[ET Net News Agency, 6 February 2018] Macquarie Research lifted its target price for
Hang Lung Properties (00101) to HK$20.52 from HK$19.08, and maintained its "neutral"
rating.
The research house said the target hike is due to appreciation of RMB against HKD,
rental increases for Plaza 66 mall and Fashion Walk after renovation, and higher occupancy
in non-Shanghai malls.
Both Hong Kong and China malls are seeing recovery in sales. However, Macquarie believes
that it may take three years to see strong improvement in total rental income due to major
ongoing renovation, a change in the tenant mix change with negative rental reversion for
some malls, and new openings in Kunming and Wuhan in 2019 are suffering losses in the
first two years, based on the research house's estimates.

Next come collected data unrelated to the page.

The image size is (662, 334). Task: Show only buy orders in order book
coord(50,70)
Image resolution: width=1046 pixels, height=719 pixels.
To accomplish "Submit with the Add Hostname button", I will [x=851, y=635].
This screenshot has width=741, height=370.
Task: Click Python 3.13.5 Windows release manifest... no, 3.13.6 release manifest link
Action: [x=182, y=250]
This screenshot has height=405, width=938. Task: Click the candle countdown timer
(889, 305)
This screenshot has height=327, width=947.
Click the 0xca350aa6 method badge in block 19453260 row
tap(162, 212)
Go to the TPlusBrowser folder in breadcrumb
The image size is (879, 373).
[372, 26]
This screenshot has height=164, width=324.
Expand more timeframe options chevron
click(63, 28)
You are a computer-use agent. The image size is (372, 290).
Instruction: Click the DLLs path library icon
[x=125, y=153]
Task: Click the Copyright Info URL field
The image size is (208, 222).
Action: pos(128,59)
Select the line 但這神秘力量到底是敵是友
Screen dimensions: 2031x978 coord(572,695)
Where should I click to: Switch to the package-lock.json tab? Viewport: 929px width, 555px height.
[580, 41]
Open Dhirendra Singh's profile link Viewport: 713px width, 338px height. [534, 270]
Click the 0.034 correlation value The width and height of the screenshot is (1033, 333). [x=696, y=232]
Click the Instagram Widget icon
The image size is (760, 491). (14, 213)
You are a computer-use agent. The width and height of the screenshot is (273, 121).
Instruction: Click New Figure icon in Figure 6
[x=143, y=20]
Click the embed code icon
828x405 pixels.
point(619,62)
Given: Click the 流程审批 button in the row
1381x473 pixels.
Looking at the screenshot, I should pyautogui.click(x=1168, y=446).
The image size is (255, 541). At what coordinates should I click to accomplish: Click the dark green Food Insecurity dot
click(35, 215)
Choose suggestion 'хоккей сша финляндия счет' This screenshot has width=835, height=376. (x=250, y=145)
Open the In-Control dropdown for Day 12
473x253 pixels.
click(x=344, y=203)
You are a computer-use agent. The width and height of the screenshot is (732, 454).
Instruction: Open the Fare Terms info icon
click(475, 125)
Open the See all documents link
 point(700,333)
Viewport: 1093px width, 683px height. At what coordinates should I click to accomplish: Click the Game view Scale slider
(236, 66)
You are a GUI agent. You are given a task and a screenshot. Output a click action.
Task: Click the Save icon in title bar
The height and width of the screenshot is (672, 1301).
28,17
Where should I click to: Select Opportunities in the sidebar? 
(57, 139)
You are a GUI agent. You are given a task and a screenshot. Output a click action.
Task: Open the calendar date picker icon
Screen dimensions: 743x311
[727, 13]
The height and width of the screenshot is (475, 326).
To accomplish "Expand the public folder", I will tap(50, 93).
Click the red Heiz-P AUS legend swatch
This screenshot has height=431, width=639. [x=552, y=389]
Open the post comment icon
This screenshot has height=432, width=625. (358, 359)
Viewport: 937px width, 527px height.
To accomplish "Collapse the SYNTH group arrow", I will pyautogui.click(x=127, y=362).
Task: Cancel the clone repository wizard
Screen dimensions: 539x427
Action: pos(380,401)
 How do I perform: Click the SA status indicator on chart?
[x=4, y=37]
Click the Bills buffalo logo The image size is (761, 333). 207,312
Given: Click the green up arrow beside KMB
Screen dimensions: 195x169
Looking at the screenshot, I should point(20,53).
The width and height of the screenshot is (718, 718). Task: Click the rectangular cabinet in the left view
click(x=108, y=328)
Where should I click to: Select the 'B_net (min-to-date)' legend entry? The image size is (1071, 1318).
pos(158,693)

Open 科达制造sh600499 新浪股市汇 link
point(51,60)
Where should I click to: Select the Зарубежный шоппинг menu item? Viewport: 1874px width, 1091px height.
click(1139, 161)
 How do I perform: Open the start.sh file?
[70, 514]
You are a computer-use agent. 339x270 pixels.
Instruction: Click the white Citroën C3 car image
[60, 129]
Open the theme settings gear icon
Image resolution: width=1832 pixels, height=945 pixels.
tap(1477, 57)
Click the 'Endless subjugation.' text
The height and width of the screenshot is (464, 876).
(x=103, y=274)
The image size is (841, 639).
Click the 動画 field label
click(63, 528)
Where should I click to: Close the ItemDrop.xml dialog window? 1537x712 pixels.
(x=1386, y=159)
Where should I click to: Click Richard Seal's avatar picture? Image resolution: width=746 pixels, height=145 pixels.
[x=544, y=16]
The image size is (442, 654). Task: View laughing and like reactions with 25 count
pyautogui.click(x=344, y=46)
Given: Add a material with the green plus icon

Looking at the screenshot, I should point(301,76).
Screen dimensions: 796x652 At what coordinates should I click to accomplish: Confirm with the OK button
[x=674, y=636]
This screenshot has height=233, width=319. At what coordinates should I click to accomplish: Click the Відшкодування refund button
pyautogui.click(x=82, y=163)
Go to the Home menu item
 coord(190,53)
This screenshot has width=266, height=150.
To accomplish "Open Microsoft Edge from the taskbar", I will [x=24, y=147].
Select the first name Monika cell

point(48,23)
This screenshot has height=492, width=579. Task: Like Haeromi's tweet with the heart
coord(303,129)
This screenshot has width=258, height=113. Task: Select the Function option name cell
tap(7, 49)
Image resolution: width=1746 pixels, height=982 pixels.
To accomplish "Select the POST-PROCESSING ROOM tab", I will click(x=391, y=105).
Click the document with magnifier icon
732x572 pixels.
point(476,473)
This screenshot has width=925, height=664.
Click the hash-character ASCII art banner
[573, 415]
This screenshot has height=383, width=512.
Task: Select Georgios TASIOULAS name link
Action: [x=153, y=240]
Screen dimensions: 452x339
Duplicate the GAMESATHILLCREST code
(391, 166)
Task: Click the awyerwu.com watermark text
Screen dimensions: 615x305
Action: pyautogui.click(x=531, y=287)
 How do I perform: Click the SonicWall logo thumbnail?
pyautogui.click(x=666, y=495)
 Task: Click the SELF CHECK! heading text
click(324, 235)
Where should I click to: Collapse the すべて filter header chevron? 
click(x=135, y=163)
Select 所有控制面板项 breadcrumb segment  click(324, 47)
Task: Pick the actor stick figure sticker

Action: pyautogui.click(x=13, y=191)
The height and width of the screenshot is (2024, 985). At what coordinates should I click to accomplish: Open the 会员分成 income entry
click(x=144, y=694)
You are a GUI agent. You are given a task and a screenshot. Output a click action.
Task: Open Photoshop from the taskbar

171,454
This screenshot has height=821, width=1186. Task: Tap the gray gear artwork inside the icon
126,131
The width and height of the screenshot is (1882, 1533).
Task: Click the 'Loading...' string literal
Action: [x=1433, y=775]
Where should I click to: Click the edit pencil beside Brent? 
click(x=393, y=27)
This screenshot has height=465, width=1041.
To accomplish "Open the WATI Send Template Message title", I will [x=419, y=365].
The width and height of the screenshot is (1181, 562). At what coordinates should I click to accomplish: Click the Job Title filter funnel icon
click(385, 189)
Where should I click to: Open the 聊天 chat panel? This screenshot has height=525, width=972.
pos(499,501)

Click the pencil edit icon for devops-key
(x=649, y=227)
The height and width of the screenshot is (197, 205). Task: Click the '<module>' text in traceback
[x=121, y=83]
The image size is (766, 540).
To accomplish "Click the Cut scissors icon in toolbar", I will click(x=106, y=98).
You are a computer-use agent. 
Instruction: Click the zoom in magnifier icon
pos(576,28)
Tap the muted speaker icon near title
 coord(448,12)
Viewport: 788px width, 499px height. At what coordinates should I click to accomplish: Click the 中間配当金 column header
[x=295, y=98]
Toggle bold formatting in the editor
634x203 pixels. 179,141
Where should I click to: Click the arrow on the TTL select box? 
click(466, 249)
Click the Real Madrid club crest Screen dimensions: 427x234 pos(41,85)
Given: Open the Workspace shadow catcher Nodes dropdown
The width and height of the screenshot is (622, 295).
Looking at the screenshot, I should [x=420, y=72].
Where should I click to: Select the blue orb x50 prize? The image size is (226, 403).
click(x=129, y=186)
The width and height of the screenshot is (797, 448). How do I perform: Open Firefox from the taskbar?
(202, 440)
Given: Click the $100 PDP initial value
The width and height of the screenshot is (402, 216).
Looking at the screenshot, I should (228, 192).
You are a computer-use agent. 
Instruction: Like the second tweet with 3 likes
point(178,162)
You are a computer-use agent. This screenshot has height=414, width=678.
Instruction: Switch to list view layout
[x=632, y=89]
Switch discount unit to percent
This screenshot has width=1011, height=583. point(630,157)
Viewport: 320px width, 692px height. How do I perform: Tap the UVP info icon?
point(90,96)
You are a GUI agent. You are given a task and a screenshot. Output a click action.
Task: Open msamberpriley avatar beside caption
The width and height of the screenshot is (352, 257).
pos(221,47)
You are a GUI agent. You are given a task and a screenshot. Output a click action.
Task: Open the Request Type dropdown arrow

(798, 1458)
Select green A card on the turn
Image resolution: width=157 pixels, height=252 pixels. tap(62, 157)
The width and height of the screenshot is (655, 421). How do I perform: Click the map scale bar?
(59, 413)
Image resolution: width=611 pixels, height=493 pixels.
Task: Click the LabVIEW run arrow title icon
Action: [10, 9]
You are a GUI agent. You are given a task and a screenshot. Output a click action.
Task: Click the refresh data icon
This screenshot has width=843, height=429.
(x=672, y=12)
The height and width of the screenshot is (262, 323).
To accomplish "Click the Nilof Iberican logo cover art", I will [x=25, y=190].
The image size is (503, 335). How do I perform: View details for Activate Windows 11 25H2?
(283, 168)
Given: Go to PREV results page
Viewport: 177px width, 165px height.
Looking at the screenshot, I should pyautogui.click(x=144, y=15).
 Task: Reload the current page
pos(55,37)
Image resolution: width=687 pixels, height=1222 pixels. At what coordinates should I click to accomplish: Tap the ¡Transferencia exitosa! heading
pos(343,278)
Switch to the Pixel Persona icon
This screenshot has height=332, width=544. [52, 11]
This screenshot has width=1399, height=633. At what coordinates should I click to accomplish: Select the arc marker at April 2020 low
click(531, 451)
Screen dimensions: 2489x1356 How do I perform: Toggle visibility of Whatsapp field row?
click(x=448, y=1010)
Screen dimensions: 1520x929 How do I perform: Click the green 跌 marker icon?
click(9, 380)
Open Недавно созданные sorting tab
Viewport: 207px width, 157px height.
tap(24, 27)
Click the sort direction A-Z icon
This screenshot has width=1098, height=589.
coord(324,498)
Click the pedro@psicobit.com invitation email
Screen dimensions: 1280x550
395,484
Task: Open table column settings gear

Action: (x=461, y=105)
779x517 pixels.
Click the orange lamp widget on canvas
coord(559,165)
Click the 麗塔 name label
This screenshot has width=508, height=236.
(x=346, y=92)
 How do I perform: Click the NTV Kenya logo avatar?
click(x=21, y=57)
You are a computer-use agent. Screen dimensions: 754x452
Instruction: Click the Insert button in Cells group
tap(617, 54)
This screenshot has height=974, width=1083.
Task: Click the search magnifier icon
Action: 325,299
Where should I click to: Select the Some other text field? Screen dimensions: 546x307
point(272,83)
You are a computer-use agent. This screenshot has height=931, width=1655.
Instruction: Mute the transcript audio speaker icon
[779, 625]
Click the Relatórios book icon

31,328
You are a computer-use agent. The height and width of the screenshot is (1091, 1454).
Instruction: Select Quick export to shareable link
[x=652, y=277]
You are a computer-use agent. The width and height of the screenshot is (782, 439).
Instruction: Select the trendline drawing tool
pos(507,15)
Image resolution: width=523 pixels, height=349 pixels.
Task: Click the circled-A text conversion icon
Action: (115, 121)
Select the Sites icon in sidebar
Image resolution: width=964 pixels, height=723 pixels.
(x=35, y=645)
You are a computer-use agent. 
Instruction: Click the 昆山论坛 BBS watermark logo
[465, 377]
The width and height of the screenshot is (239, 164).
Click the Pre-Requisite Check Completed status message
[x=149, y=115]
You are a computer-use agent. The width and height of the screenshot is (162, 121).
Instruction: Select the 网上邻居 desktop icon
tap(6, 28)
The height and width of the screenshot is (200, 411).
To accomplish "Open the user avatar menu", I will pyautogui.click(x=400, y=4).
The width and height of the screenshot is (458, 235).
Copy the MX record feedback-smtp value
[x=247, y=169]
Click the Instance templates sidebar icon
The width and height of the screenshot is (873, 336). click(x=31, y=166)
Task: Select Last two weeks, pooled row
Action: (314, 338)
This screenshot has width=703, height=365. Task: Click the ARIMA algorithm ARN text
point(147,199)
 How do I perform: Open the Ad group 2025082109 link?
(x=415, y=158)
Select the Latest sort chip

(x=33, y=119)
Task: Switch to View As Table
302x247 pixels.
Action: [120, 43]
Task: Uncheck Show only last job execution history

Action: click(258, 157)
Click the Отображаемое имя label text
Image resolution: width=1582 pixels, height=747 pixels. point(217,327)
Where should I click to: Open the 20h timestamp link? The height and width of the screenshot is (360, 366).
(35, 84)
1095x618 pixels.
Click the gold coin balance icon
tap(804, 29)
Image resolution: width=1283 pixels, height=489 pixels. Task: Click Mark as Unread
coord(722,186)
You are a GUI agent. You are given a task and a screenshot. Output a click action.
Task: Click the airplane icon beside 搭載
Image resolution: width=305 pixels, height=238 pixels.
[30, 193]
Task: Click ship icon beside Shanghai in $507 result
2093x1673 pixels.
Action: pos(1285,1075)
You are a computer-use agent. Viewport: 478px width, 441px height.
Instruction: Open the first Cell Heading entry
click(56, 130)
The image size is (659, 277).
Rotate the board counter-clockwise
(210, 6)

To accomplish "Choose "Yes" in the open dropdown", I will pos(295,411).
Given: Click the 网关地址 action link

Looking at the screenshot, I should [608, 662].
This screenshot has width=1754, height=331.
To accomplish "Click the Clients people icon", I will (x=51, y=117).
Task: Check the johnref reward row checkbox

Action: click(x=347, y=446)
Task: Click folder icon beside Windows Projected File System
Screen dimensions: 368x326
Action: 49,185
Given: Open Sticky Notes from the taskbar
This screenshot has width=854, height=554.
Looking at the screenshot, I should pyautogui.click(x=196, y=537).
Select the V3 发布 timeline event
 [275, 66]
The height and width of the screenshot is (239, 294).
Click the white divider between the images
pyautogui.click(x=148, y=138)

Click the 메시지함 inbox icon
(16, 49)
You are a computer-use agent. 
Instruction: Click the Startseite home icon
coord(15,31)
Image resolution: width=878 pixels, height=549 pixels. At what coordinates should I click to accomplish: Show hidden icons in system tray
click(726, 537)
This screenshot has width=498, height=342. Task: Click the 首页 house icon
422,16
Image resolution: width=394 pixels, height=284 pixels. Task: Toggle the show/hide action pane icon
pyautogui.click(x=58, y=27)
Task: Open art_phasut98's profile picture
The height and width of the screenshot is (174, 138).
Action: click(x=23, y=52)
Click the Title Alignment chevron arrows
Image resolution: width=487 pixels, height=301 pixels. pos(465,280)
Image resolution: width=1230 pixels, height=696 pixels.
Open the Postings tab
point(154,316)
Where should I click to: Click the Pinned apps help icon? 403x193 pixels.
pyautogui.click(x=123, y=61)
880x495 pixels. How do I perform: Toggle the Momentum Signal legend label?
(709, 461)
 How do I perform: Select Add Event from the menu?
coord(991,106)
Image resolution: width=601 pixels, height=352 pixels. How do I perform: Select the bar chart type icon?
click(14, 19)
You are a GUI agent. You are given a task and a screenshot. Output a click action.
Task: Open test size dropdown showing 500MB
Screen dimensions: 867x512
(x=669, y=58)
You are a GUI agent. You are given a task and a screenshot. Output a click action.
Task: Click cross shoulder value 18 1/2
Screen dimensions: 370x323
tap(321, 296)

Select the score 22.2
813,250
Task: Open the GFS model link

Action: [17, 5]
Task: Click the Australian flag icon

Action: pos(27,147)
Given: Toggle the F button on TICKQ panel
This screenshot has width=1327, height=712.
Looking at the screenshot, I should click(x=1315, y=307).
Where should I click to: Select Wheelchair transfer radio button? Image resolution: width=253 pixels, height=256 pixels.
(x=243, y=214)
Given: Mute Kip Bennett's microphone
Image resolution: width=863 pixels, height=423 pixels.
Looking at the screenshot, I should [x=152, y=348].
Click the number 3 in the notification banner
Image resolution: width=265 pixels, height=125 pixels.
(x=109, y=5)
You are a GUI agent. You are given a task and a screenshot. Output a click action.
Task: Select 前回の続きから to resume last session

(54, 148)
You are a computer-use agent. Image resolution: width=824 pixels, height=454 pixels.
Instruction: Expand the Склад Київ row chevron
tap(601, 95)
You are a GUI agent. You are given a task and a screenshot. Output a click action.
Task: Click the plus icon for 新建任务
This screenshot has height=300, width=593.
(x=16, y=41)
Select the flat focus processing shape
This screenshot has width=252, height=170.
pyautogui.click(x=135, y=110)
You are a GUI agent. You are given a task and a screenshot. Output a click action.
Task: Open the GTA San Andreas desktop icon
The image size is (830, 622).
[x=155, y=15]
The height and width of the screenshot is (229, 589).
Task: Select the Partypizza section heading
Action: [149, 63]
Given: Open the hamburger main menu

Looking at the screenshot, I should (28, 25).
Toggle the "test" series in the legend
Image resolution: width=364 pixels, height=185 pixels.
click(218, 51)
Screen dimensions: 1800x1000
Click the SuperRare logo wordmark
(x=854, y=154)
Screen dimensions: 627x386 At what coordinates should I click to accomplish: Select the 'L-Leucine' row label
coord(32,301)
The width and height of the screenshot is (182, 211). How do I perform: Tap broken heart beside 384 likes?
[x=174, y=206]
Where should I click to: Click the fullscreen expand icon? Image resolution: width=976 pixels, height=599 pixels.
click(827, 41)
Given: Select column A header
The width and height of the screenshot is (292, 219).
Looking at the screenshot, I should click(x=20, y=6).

Macquarie expects sales of Blue Pool Road houses will accelerate from 1 unit in 2017 to
7 units in 2018, in order to fund capex for projects under development in China and
renovations in Shanghai and Hong Kong without increasing gearing ratio. It has also
factored in potential sales of non-core Hong Kong IPs such as AquaMarine, with estimated
proceeds of HK$3bn and net profit of HK$1bn, taking its earnings estimate 51% above
consensus. (KL)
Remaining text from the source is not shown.